The data »
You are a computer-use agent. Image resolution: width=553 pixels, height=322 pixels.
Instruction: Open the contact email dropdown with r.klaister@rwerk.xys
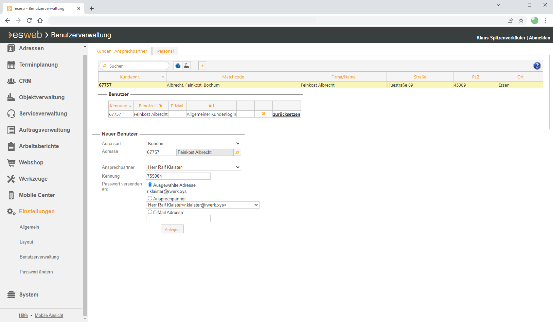[202, 205]
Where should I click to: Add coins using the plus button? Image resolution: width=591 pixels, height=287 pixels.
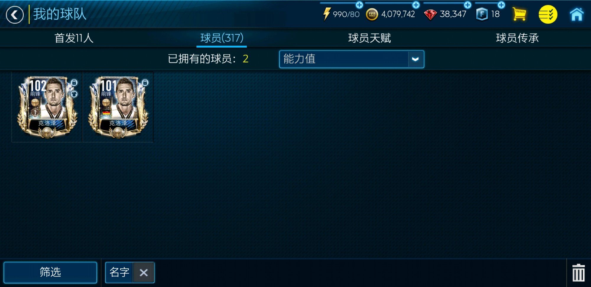tap(416, 5)

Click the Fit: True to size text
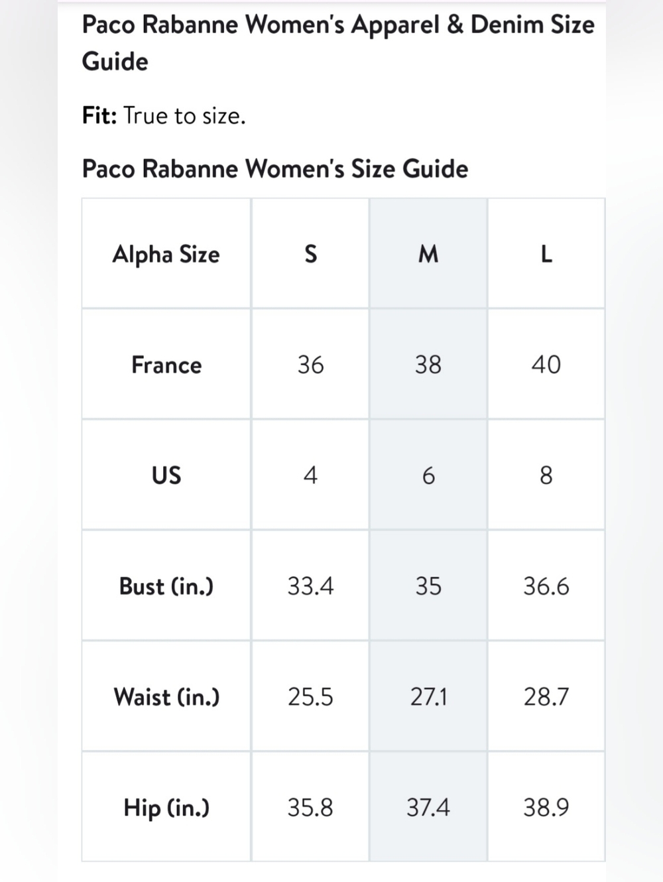[x=164, y=115]
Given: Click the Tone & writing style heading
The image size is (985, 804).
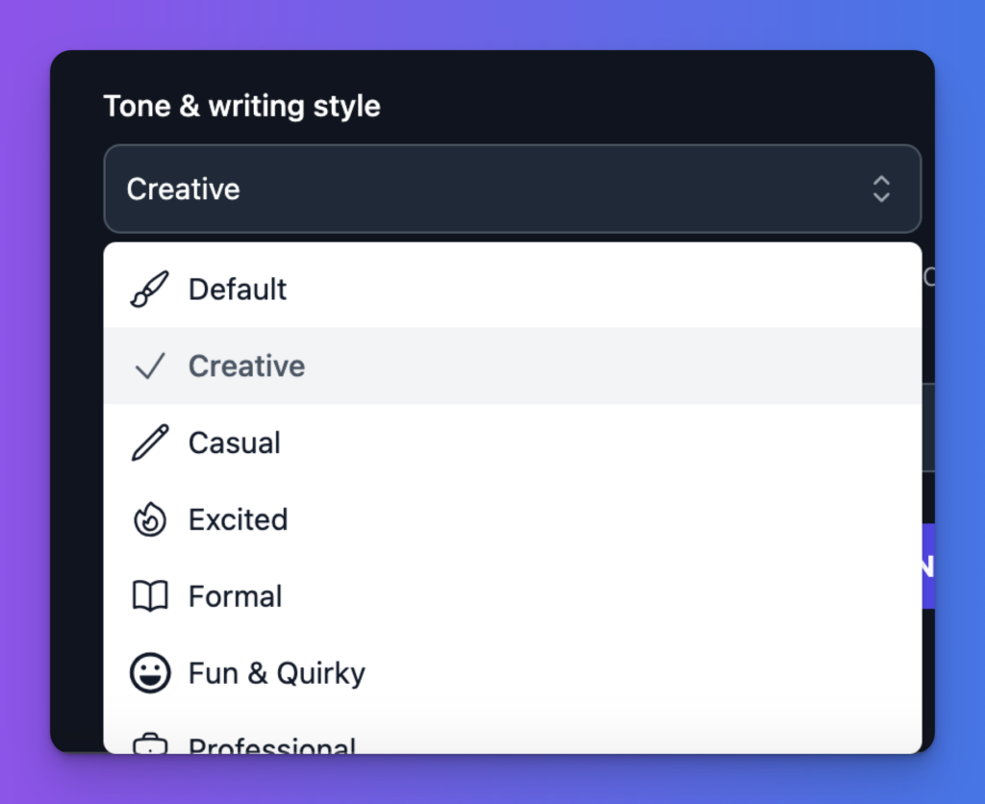Looking at the screenshot, I should 241,106.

Brief »
When you come to the line containing "Click the Fit: True to size text" in the records above, repeat that line and all lines after it exactly, but not the pictures.

Solution »
Click the Fit: True to size text
[x=164, y=115]
Given: Click the Tone & writing style heading
The image size is (985, 804).
Looking at the screenshot, I should 241,106.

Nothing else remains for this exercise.